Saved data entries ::
+ + + +

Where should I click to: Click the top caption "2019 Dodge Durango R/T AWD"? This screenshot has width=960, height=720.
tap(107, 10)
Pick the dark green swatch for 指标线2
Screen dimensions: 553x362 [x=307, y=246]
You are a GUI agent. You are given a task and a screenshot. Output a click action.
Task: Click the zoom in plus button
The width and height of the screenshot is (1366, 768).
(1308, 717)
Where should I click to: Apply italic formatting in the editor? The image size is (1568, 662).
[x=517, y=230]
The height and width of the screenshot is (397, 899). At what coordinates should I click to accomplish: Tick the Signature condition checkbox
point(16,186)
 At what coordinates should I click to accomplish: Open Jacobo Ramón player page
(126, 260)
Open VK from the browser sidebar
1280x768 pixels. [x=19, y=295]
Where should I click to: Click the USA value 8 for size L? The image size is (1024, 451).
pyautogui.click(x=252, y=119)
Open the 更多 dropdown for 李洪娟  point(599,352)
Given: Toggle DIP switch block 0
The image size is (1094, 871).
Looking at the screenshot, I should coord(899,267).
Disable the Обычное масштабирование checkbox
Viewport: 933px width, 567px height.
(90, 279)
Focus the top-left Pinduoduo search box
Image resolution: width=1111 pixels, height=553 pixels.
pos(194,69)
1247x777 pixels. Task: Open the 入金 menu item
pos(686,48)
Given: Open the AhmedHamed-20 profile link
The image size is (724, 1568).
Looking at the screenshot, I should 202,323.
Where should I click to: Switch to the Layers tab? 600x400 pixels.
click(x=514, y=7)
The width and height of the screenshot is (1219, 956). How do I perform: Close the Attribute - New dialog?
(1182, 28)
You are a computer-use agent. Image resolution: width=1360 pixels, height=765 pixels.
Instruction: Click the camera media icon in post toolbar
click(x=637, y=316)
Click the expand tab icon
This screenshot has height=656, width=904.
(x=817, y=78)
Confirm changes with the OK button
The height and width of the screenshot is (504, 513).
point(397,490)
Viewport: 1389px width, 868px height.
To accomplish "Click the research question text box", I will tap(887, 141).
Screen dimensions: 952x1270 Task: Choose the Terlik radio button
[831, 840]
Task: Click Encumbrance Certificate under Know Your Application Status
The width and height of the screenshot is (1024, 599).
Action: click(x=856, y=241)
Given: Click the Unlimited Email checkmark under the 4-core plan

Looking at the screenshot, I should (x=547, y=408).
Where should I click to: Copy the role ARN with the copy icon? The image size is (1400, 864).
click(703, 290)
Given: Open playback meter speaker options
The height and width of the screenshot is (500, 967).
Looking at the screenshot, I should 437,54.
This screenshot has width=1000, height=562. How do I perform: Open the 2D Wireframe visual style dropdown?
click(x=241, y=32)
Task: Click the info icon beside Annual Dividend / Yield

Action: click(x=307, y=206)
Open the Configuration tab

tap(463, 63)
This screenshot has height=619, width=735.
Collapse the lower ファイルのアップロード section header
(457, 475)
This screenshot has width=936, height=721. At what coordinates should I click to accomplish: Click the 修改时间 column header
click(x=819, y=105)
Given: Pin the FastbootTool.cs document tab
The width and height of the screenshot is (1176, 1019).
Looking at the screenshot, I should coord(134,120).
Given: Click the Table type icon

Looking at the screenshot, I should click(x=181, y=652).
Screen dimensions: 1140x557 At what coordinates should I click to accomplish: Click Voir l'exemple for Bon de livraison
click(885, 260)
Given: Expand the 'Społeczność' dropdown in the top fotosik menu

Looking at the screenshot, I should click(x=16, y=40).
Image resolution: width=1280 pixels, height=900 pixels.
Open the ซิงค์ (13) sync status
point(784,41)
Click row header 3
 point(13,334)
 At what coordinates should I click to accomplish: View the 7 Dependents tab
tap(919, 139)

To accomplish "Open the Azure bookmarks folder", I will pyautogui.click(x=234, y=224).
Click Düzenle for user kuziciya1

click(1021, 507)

+ + + +

About this task :: Only the lines from the one with "Given: Click the Table type icon" through the end of the data belong in the answer, each reproduced exactly.

Response below ::
Given: Click the Table type icon

Looking at the screenshot, I should click(x=181, y=652).
Screen dimensions: 1140x557 At what coordinates should I click to accomplish: Click Voir l'exemple for Bon de livraison
click(885, 260)
Given: Expand the 'Społeczność' dropdown in the top fotosik menu

Looking at the screenshot, I should click(x=16, y=40).
Image resolution: width=1280 pixels, height=900 pixels.
Open the ซิงค์ (13) sync status
point(784,41)
Click row header 3
 point(13,334)
 At what coordinates should I click to accomplish: View the 7 Dependents tab
tap(919, 139)

To accomplish "Open the Azure bookmarks folder", I will pyautogui.click(x=234, y=224).
Click Düzenle for user kuziciya1

click(1021, 507)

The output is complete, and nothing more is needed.